Prompt:
Work out the number of lines in the records that include the word "will"; reply with that number alone.

*** Block opens ***

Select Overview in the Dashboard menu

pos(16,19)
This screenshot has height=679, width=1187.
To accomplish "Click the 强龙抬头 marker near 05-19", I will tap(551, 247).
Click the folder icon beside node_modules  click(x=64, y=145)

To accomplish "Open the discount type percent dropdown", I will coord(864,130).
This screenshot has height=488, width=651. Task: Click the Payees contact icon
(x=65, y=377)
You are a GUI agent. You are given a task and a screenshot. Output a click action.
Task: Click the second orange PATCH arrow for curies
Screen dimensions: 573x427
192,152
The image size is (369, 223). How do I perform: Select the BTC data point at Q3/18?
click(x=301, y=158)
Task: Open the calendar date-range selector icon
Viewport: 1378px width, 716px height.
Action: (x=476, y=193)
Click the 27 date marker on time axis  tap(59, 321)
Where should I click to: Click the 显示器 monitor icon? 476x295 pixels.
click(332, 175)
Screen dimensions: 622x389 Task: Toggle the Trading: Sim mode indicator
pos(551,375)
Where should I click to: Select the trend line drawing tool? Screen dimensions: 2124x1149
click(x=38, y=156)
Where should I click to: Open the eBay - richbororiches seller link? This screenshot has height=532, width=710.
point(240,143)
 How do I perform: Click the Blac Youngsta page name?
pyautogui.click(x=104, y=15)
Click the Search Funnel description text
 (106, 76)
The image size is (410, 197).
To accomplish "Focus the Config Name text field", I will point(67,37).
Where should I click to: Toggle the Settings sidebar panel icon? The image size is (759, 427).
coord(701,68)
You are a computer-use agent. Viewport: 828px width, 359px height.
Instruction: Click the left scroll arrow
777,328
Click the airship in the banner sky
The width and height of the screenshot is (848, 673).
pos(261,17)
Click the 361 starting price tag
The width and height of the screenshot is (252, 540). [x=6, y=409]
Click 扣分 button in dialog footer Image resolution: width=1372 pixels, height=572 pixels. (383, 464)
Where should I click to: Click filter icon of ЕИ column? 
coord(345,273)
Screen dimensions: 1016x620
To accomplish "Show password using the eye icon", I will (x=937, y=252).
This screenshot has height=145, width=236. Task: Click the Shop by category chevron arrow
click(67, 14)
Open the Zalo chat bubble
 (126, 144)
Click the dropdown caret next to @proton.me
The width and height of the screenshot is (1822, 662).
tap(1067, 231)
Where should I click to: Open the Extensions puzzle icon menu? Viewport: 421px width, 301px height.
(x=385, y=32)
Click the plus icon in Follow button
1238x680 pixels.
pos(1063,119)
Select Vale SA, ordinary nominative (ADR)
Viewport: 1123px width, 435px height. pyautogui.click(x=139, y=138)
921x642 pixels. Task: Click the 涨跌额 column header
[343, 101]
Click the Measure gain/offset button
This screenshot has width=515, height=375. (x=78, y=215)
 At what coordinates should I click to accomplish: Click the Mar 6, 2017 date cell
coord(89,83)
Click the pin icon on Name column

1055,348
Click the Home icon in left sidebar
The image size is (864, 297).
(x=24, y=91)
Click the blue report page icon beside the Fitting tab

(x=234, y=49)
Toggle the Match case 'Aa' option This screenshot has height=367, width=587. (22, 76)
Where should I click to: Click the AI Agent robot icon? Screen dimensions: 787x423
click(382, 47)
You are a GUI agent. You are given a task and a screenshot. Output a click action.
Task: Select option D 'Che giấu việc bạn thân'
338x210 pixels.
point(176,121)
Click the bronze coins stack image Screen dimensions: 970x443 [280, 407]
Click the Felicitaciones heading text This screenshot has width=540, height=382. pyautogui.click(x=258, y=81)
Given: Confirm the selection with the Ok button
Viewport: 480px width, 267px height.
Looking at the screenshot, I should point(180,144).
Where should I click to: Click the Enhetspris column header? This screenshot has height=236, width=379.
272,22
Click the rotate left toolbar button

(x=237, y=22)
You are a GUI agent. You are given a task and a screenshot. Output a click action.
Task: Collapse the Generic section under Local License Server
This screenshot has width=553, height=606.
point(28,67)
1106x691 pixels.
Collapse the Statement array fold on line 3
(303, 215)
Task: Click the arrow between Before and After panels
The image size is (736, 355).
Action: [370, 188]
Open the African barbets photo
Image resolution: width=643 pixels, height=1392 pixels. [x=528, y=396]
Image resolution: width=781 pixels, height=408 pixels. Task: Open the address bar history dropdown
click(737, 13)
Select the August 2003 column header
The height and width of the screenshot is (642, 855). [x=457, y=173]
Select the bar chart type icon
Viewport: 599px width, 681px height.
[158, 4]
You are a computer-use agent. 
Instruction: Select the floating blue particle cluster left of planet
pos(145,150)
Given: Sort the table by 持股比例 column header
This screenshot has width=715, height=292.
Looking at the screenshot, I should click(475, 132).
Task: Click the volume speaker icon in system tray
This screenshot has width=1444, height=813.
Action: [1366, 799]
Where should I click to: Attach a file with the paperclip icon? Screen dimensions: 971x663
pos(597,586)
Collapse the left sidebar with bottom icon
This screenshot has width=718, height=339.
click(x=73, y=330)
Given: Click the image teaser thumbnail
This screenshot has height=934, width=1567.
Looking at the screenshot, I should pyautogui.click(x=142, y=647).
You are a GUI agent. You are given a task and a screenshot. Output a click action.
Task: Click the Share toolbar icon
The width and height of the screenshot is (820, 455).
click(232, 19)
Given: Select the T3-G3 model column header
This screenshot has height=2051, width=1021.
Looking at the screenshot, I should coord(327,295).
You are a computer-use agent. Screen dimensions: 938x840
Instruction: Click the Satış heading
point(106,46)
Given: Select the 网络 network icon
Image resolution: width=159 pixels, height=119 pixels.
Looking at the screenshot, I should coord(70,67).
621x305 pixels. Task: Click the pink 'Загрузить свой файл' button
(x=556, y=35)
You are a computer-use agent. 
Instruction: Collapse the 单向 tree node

*** Block closes ***

Expected output:
4